Contaminados pela conhecida preguiça baiana, procuramos não
encher muito a nossa agenda de passeios, para poder descansar. O Taai-Fung II e
o MaraCatu participaram de uma regata que vai do Iate Clube da Bahia para o
Aratu Iate Clube, numa só perna de vento em popa. Aliás, regata de baiano é
só de vento em popa "pra não dar muito trabalho". Ficamos ancorados
por longos períodos em Itaparica e Salinas da Margarida, lendo, tomando banho
de mar, conversando assuntos muito (pouco) relevantes para o desenvolvimento da
humanidade e, naturalmente, falando da vida dos outros, principalmente de quem
não estava presente. O Ricardinho, nosso eterno companheiro, é um dos maiores
alvos dessa falação. Em diários anteriores já havia mencionado a existência
de uma muito bem articulada rede de fofocas divulgadas pelo rádio SSB, com
estações fixas no Rio, Curitiba e Recife e móveis em vários lugares. Nesta
rede encontram-se os velejadores de cruzeiro, em geral após as 19 horas.
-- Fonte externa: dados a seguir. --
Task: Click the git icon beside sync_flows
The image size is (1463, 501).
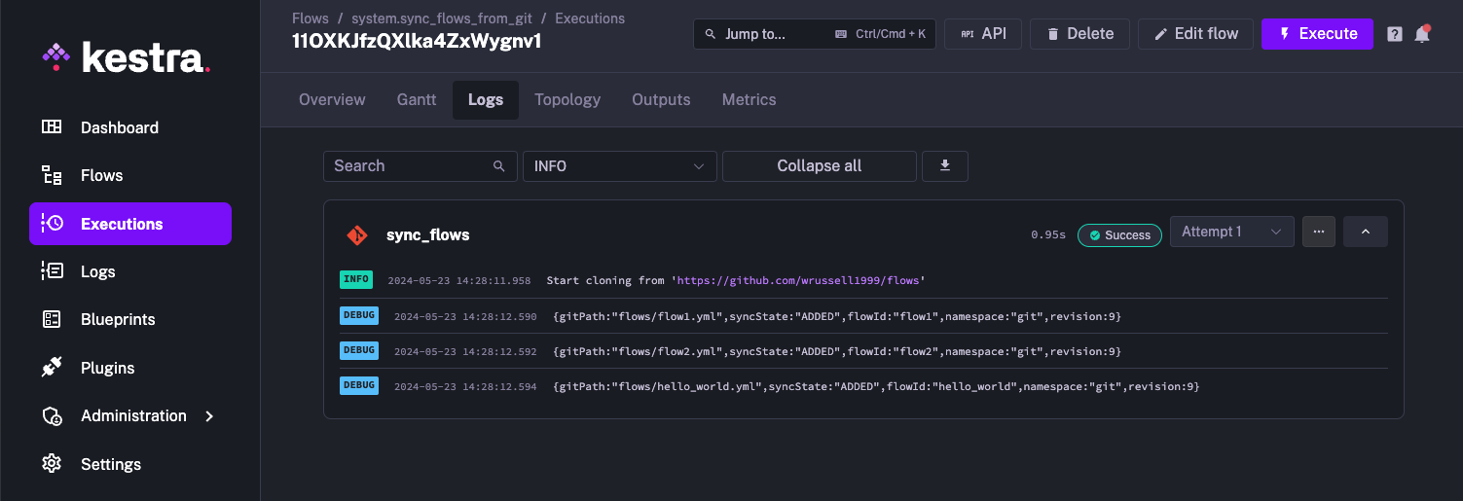Action: click(357, 235)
Sabe-se da localização de cada um, passa-se recados e alivia-se a solidão
durante as travessias. Por esta rede, acompanhamos o progresso dos nossos amigos
Ana Rita e Olmar que, no veleiro Papa-Léguas, atravessaram o Atlântico Norte
na pior época e chegaram a Lisboa 25 horas antes da largada da regata de
comemoração dos 500 anos do descobrimento do Brasil. Quase não tiveram tempo
de reprovisionar o barco. Um feito extraordinário, somente possível pela
perseverança da tripulação e competência do comandante Olmar.
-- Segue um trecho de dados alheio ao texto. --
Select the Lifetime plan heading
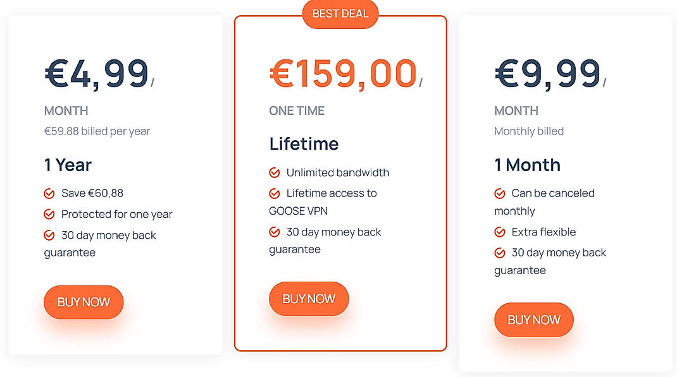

Ficamos em Salvador aguardando os 30 barcos portugueses e
brasileiros que participaram desta regata e que fizeram uma bonita festa na
chegada. Nós que não somos de perder uma boca livre, nos inscrevemos na regata
na etapa Salvador-Cabrália e participamos de todos os eventos, com destaque
para a recepção no Navio Escola português Sagres e a visita ao novíssimo
Navio Veleiro brasileiro Cisne Branco. A largada da regata (na verdade mais um
rally do que uma regata) foi emocionante, com os navios de época com as velas
em cima e mais de 50 barcos na raia. Infelizmente não pude seguir para
Cabrália pois alguns problemas familiares me obrigaram a deixar o barco em
Salvador e seguir de avião para Rio no dia 21/04. O TaaiFung II, com problemas
no SSB também não prosseguiu viagem. O MaraCatu, representando a flotilha,
chegou bem a frente de vários competidores, apesar da ajudazinha com o motor.
Bem, até a próxima mensagem. Um grande abraço para todos.